By Mike Dorf
It is tempting to view the modest but real accomplishments of the lame-duck session of Congress as heralding a new era of bipartisanship. And sure enough, both center-right and center-left pundits (e.g., Ross Douthat and Thomas Friedman of the Times) have recently succumbed to just that temptation--with each adding that it's easier to compromise on cutting taxes and spending money than on raising taxes or cutting budgets. I think this view misreads the core dynamic at work in the lame-duck session.
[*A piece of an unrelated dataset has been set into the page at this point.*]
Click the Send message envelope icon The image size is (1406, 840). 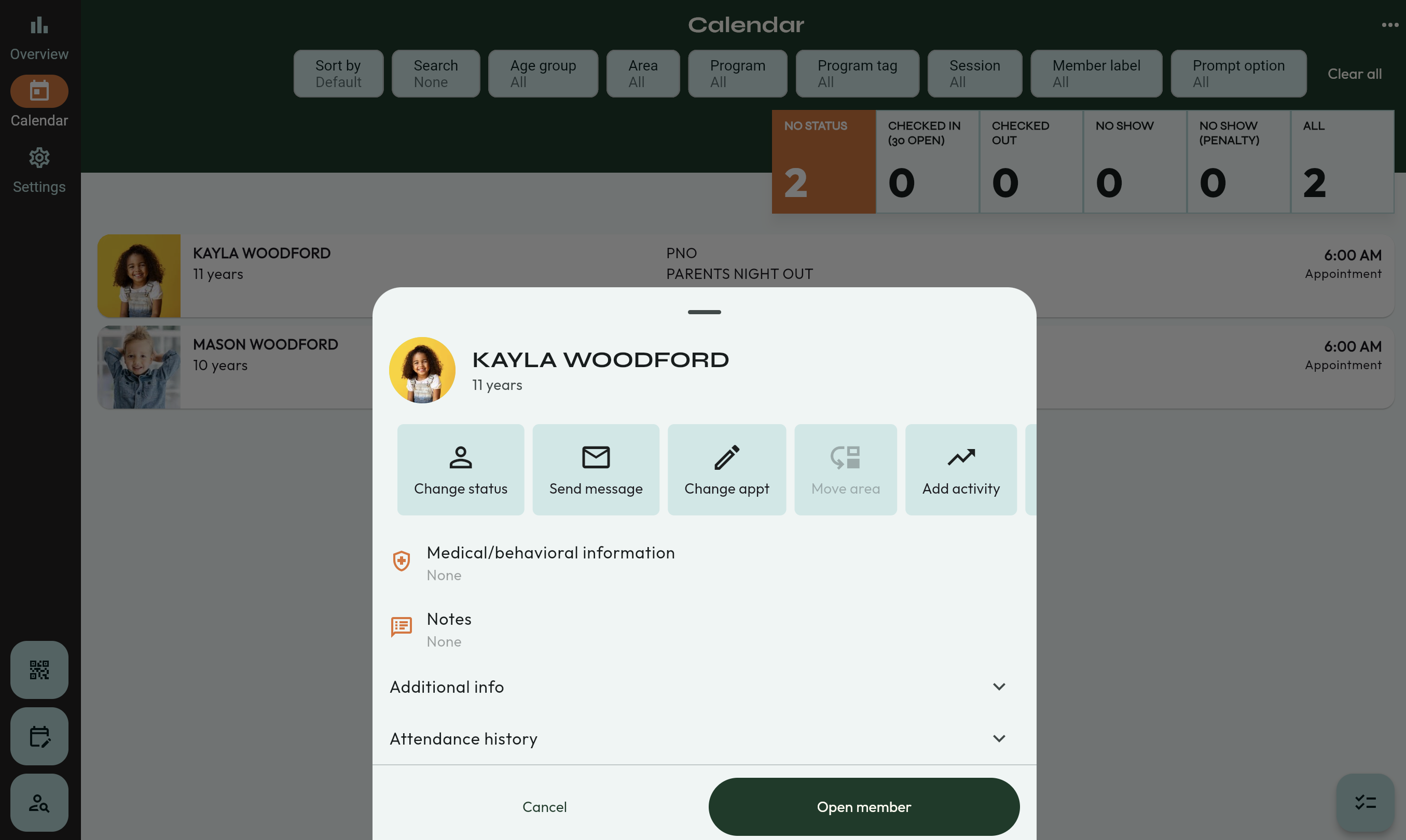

Given the obvious parallel between the mid-term elections of 1994 and 2010, the Obama White House has been looking to Bill Clinton's example as a roadmap to governing and to winning re-election in 2012. It is hard to know exactly what aspects of the Clinton playbook the Administration will borrow, just as it is hard to know to what extent the Republican leadership will deviate from the quite unsuccessful Gingrichian approach. But here's an important point to keep in mind amidst all of the triangulating, calculated confrontations, and compromising: The Republicans' most aggressive moves against President Clinton occurred after his 1996 re-election, at a point at which the failure of the Gingrich strategy was already obvious. What is the evidence that Republicans have reassessed?
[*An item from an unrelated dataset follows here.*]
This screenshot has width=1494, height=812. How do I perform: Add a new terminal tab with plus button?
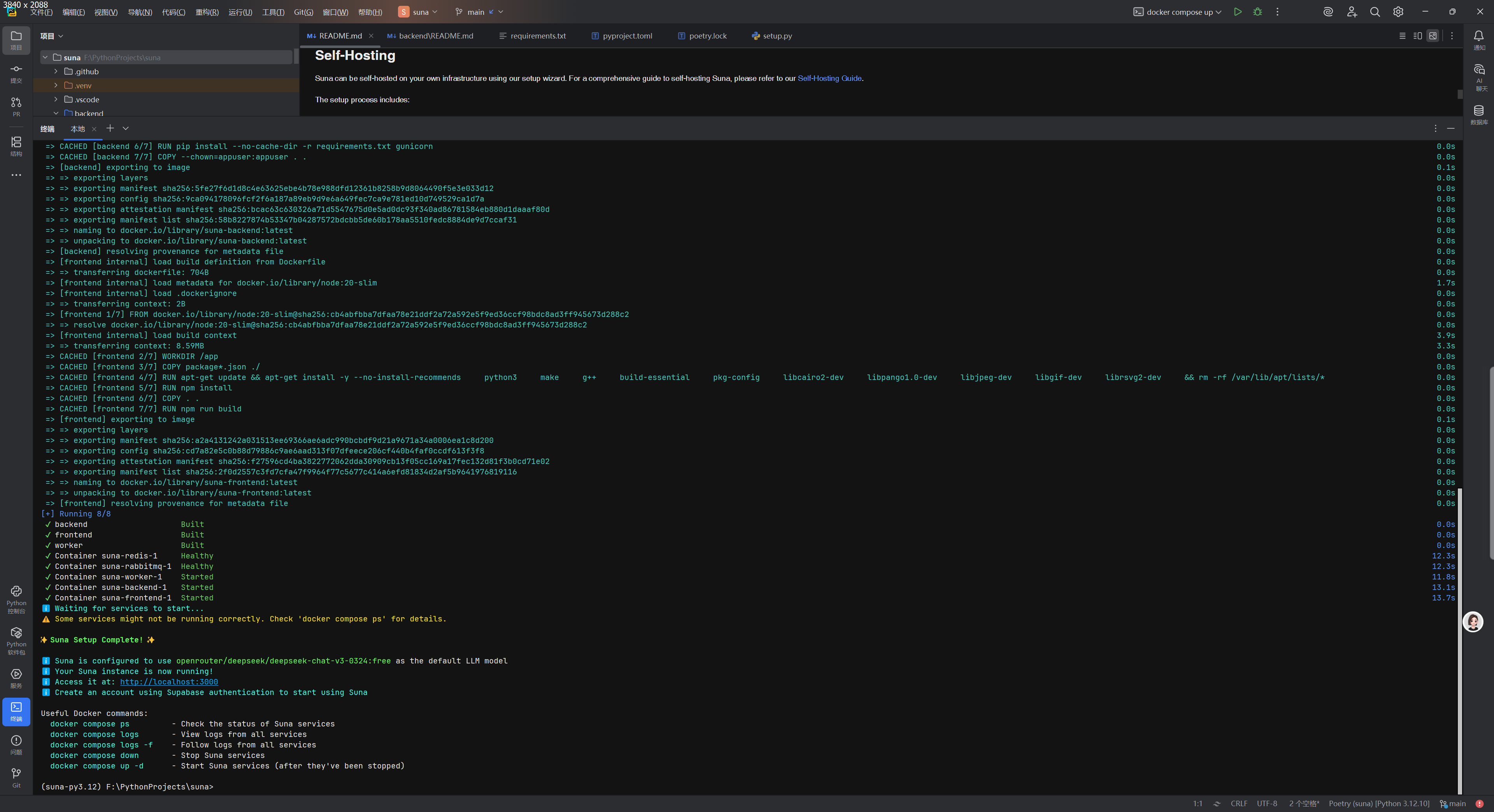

One possible answer is that John Boehner is not Newt Gingrich. Quite the contrary, Boehner was one of a small number of Republicans who tried to oust Gingrich from the Speaker's chair in 1997, having seen how poorly his style had played. Boehner undoubtedly believes that he long ago absorbed the lessons of the Clinton/Gingrich confrontation and will not repeat Gingrich's errors in dealing with Obama.
Perhaps, but color me skeptical. For one thing, although Boehner is clearly part of the Republican establishment, he and the GOP more broadly cannot afford to alienate the incoming Tea Partiers, for whom compromise with Democrats is largely anathema. For another thing, even the pre-Tea Party GOP was strongly inclined towards confrontation with--or at least rejection of nearly everything favored by--Obama. They didn't have the numbers in the House to make a difference but in the Senate they played their weak hand very effectively, albeit cynically: voting no on cloture, then accusing Democrats of not accomplishing anything despite their majority status.
So, what do we make of the breakdown of that strategy during the lame-duck session? To my mind, it is probably not a harbinger of greater bipartisanship but more likely the opposite: The remaining GOP moderates saw the lame-duck session as their last chance to enact desirable measures before the arrival of a very conservative Congress with virtually no inclination towards bipartisanship.